Playing this took a while till I was happy
Listen to Orchestral Bergmont 2 by makeaguitarnoise on #SoundCloud

Can’t recall that mag, I’ll take a look too, thanks, there’s always something to be got from such publications.

I took a look at some of the pdf’s, very comprehensive. ( over 300 pages)

I must confess that I haven’t been playing/recording much these days.

We’re in the process of moving into the in-laws house, maybe I can’t find some space and inspiration here to get back into it.

I haven’t played much for the better part of this year. Crazy, since last year I was playing like a mad man and stepped up a couple of notches. Life has been a bit like a tornado this year, up until the kiddo arrived less than 2 months ago. And she has been absorbing my time since. Just lately I have been finding moments here and there to tinker on guitar a bit.

How are things on your end? Mention of the in-laws…

At the moment I’m relearning notes on the fretboard for maybe the 10th time. Maybe it will stick this time around. From my initial playing through of this, I think it will: https://www.youtube.com/watch?v=PJddQ6Q0UDo And revisiting Howard Morgen’s Fretboard Breakthrough, which is about learning the fretboard well, everything chords, developing melody from chords, etc. presented through a chord-melody style. Admittedly, the first time around I dove into it in the beginning and skimmed the rest, which was a crime since it is so good.

Instant total fretboard visualisation of all tonic notes in any given Key seems a worthy goal, chord knowledge is a catalyst for that. C,A,G,E,D chord shapes linking the entire fretboard.

I’m finding those Gleason PDFs useful, lots of good info there.

Instant recall on the fretboard of all notes, all triads (Major, minor, diminished, augmented) and 2nd and 3rd inversions is the goal for now. I have known all notes and spellings, shapes, and positions of Major and minor triads before, so that shouldn’t be a monumental task. Knowing well only the Major triads and inversions, the other triads are just small alterations. Flatten the third of a Major triad for minor; flatten the fifth of a minor triad for diminished; sharpen the fifth of a Major for augmented.

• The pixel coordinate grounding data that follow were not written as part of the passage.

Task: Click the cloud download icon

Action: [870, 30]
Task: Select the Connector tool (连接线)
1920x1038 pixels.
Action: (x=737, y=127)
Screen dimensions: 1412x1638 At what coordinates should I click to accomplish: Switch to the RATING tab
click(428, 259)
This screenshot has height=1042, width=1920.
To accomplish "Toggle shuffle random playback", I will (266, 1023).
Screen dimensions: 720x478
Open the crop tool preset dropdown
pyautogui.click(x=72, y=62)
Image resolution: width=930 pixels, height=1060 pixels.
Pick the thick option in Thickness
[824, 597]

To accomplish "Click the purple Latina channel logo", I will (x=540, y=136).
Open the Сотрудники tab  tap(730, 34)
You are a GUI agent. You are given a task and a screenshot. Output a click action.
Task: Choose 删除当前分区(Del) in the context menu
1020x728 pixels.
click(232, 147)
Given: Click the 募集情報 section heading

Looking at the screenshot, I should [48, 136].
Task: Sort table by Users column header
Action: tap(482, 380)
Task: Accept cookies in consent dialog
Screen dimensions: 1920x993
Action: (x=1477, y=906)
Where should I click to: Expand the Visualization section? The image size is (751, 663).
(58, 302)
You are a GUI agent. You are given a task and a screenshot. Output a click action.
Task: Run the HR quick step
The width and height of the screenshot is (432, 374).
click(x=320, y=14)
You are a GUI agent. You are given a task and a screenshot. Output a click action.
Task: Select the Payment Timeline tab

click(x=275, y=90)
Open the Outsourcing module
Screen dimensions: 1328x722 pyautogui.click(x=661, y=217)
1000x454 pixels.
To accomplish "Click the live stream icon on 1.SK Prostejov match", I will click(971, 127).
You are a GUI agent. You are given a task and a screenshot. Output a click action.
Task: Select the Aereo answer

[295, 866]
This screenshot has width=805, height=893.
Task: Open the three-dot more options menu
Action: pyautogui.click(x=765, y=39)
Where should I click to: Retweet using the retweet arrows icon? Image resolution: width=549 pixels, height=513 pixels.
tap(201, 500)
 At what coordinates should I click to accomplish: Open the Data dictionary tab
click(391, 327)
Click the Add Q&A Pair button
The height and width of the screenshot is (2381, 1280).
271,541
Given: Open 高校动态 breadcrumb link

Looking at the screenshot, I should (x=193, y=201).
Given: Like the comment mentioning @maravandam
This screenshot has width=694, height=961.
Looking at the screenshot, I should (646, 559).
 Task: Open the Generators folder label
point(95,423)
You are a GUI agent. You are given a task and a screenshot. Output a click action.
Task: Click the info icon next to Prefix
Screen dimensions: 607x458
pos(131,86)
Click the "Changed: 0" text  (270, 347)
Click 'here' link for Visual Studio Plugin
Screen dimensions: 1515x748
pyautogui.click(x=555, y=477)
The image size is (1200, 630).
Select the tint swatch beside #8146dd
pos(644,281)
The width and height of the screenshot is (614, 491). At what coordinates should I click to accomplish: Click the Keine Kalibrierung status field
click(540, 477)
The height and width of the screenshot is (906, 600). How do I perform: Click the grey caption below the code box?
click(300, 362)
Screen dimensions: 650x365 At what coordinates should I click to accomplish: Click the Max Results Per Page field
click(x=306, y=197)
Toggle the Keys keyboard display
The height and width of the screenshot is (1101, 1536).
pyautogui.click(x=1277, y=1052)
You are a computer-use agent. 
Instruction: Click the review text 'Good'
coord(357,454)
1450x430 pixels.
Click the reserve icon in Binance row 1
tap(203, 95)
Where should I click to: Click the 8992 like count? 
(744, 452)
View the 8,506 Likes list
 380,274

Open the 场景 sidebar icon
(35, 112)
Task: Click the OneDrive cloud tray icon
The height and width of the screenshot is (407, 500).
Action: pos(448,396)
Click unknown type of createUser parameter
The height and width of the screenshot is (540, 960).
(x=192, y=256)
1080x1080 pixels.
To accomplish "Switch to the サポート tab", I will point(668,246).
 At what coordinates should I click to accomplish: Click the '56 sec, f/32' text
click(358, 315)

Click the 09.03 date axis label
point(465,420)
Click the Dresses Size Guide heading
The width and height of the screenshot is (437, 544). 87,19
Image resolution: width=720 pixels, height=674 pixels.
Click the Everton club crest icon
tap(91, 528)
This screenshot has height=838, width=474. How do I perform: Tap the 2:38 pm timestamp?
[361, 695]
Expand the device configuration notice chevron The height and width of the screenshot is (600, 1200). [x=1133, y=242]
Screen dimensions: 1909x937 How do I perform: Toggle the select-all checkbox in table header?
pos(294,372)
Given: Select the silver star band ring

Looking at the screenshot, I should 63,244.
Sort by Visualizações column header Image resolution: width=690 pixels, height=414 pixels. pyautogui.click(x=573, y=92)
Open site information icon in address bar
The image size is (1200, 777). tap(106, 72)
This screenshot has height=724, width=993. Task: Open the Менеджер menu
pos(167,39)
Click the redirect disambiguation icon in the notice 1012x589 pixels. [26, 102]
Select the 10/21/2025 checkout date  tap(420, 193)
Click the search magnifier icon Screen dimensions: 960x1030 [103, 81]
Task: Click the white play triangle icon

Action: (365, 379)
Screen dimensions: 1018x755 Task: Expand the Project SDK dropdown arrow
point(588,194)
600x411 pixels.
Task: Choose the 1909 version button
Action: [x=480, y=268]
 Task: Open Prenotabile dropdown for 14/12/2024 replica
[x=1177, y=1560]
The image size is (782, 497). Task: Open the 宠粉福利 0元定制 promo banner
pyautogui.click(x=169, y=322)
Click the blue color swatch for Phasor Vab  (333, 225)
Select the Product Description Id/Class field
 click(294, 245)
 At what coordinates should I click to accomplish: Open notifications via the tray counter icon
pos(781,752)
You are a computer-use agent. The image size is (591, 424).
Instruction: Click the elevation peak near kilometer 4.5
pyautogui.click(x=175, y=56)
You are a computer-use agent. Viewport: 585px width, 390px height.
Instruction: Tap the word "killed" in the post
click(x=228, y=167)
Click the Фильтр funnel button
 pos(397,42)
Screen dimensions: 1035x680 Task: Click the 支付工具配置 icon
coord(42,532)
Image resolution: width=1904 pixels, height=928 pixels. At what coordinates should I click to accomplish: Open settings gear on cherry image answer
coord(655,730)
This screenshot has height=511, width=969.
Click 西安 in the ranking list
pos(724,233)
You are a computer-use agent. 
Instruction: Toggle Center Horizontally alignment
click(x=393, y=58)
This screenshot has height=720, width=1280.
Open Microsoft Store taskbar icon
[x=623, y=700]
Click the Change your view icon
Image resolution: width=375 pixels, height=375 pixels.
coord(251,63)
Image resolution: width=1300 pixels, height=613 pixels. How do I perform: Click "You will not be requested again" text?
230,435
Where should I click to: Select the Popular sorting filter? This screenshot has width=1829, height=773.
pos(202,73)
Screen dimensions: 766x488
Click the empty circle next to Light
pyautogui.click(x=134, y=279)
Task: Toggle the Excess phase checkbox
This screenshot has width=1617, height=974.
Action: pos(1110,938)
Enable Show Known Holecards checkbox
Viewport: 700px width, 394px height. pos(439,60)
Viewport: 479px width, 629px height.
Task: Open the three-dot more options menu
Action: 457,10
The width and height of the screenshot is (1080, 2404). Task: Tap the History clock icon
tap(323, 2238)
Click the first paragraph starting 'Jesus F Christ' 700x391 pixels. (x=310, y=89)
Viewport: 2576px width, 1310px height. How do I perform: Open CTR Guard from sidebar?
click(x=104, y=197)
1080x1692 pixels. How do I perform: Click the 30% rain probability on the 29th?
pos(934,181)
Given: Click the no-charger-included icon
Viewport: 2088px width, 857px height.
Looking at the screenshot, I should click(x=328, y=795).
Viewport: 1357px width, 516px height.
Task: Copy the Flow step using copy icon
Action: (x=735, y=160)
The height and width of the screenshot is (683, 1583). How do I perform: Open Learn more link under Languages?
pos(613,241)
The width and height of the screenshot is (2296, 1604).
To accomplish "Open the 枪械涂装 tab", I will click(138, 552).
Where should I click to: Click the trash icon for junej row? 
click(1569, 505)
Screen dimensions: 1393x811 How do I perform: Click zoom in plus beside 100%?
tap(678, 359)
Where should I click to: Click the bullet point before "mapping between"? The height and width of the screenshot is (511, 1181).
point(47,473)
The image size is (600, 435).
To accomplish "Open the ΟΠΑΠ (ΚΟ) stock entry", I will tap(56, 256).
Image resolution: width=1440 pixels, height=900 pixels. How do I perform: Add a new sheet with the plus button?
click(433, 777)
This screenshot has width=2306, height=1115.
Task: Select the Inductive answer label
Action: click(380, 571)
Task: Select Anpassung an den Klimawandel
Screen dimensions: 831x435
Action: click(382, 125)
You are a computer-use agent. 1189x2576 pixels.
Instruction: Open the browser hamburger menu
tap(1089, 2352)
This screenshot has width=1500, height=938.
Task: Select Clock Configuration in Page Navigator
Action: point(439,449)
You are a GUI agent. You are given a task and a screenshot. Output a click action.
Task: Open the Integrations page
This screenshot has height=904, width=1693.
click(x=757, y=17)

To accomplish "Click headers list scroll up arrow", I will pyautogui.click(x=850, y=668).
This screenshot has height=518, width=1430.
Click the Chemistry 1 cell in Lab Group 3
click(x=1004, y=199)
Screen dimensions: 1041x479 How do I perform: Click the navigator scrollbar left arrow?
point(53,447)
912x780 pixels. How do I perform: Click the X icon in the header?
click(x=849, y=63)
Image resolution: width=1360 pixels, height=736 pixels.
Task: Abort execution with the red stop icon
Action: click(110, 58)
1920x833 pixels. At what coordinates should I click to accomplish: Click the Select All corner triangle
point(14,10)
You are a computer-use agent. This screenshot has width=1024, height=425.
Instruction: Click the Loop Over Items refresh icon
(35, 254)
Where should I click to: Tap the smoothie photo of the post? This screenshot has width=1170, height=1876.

After 5 years of trying to get a green card for the wife’s sister after the wife’s stroke, the Colonel, (that’s what I call my wife’s Dad, he’s a retired Green Beret Colonel) said fuck it and applied for full time residency status in Japan. Took 9 months. Our cracker jack immigration system at it’s finest.

So a decorated American vet, who served his country in two wars, is spending the final years of his life living in another country.

Guess they should have just had the sister fly into Mexico and walk across the border.